## EXERCISE REQUIREMENTS
Using the data below, copy each line that includes the word "Open".

## DATASET ENTRIES

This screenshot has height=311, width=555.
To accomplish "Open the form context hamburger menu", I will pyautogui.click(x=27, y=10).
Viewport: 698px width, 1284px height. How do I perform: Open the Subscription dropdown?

==

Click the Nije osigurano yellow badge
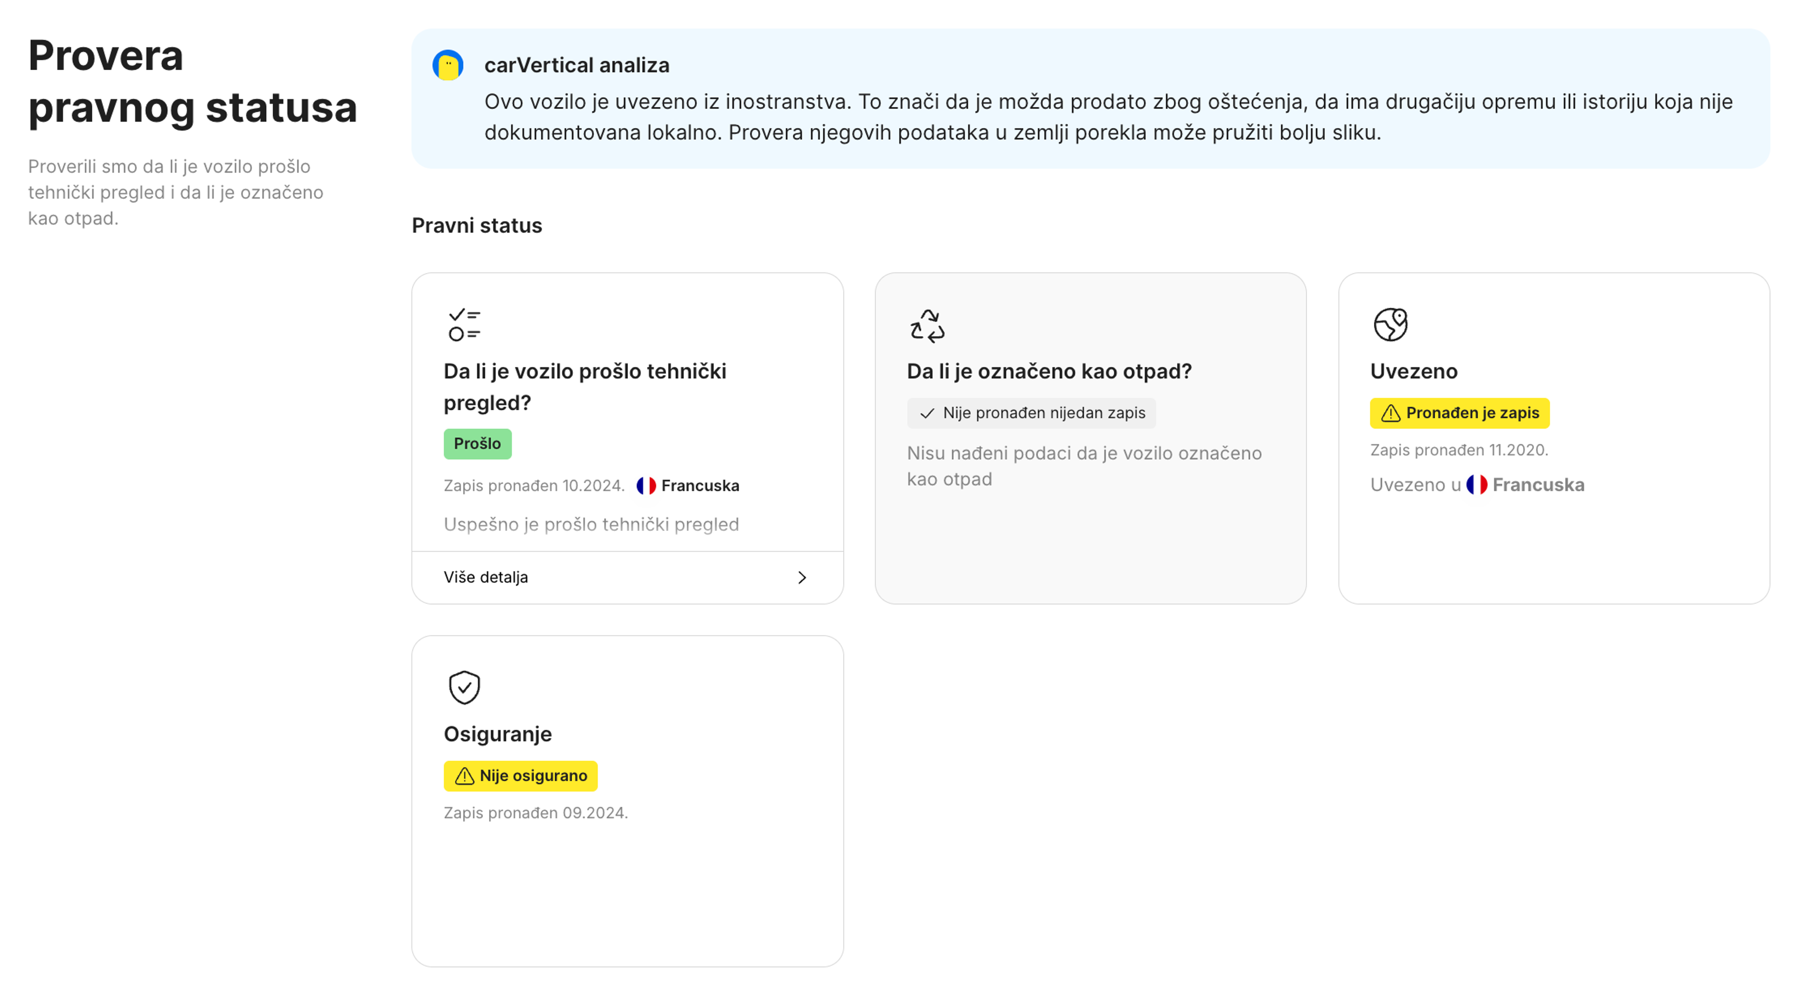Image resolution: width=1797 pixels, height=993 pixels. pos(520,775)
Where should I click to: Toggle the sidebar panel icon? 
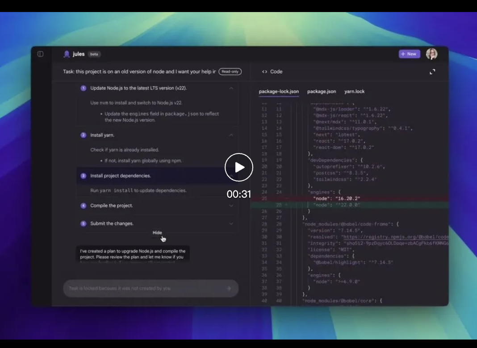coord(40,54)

## SOLUTION
To accomplish "Open the form context hamburger menu", I will pyautogui.click(x=27, y=10).
Viewport: 698px width, 1284px height. How do I perform: Open the Subscription dropdown?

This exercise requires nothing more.